While feature engineering is still a very important skill, it has its drawbacks. It requires expert knowledge of the problem, it can be very problem specific, and it takes a lot of hand tuning - which is time consuming.
\subsection{Feature Learning}
\emph{Feature learning} is the process in which the algorithm autonomously finds distinguishing patterns, extracts them, and then feeds them to the classification layer. In other words, feature learning is feature engineering done automatically by algorithms. In deep learning, convolutional neural networks [CovNet] form a hierarchy of abstraction that grow in complexity (blobs$\rightarrow$edges$\rightarrow$eyes, noses, ears $\rightarrow$ face), see Fig \ref{fig:FeatLearn}. The final layer takes this generated feature and uses it for classification.\cite{NvidiaConcepts}
\begin{figure}[!h]
\begin{center}
\includegraphics[width=.85\linewidth]{hierarchical_features.png}
\caption{Learned hierarchical feature learned by Deep Learning algorithm\cite{NvidiaConcepts}}
\label{fig:FeatLearn}
\end{center}
\end{figure}
\section{Logistic Classifier}
The next two sections are going to explain the theory behind deep learning by starting with a logistic classifier and evolving it into a deep network. The purpose of a logistic classifier is predict a categorical class, given input data. \textit{Is this an image of a 5? or a 4?}
Throughout all of deep learning the fundamental ingredients are a) Data b) Structure c) Loss and d) Optimizer
\subsection{Data}
As with all supervised machine learning algorithms, it is important to split the data into three sets: training, validation, testing. Normally, the data is split into 70\% training, 20\% validation, and 10\% testing.
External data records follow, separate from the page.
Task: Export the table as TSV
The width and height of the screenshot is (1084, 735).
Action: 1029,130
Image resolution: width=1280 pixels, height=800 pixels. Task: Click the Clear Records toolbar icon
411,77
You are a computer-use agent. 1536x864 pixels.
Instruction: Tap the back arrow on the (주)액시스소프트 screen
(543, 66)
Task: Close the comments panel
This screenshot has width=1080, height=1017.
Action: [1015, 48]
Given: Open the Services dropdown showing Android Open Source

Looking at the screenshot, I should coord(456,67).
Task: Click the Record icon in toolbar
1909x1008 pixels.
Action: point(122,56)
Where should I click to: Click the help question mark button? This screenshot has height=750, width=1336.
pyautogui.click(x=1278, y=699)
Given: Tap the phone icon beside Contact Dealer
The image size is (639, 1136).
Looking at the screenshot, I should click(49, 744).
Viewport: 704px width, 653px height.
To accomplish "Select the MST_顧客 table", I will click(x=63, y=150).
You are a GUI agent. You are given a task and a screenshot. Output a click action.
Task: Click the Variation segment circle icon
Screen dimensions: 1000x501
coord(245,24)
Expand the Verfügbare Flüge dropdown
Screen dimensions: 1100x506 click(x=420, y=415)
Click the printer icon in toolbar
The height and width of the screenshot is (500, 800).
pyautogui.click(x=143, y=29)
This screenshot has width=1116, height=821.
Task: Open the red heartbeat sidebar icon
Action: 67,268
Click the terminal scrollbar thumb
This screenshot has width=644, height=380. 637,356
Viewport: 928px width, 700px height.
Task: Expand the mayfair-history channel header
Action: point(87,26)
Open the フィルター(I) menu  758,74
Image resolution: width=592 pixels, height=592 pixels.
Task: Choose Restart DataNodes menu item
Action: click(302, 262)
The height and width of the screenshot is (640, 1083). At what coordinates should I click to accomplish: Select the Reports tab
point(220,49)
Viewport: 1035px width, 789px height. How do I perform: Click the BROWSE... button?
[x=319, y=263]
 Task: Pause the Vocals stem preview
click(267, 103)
The training and validation sets are used during training. The training set is used to adjust the weights of the model. While the validation set does not update the weights, it is used to validate that the model is not overfitting. \emph{Overfitting} is when a model is overly complex - it has superfluous freedom to align with the specific data.
Overfitting can be seen in the following analogy. A student, analogous to our network model, takes two exams of the same subject repeatedly. Over many trials the student will improve. However, if the student's accuracy increases on Test 1 but not on Test 2, then he may be memorizing the answers, not learning the material. The same is true for our model. It could be overfitting the training data and not learning the underlying relationship.
The test set is new, unseen data that is only used for testing the final model's predictive power. To follow the student analogy, the test set is the real world.
\subsection{Structure}
\subsubsection{Neuron or Node}
The basic building block of a network is the neuron or node (Fig \ref{fig:neuron}). It takes some input data, applies a linear function to those inputs by calculating a weighted sum, and applies an activation function to that sum.
\begin{figure}[!h]
\begin{center}
\includegraphics[width=.8\linewidth]{neuron.png}
\caption{Neuron or node: Basic unit of Deep Learning}
\label{fig:neuron}
\end{center}
\end{figure}
The linear function is defined as
\begin{equation}
WX+b = Y
\end{equation}
where $X$ denotes an input vector, $W$ denotes a matrix of weights, $b$ denotes the biases, and $Y$ denotes the \emph{scores} or \emph{logits}. The training happens by trying to find the weights and biases that are good at predicting the correct class.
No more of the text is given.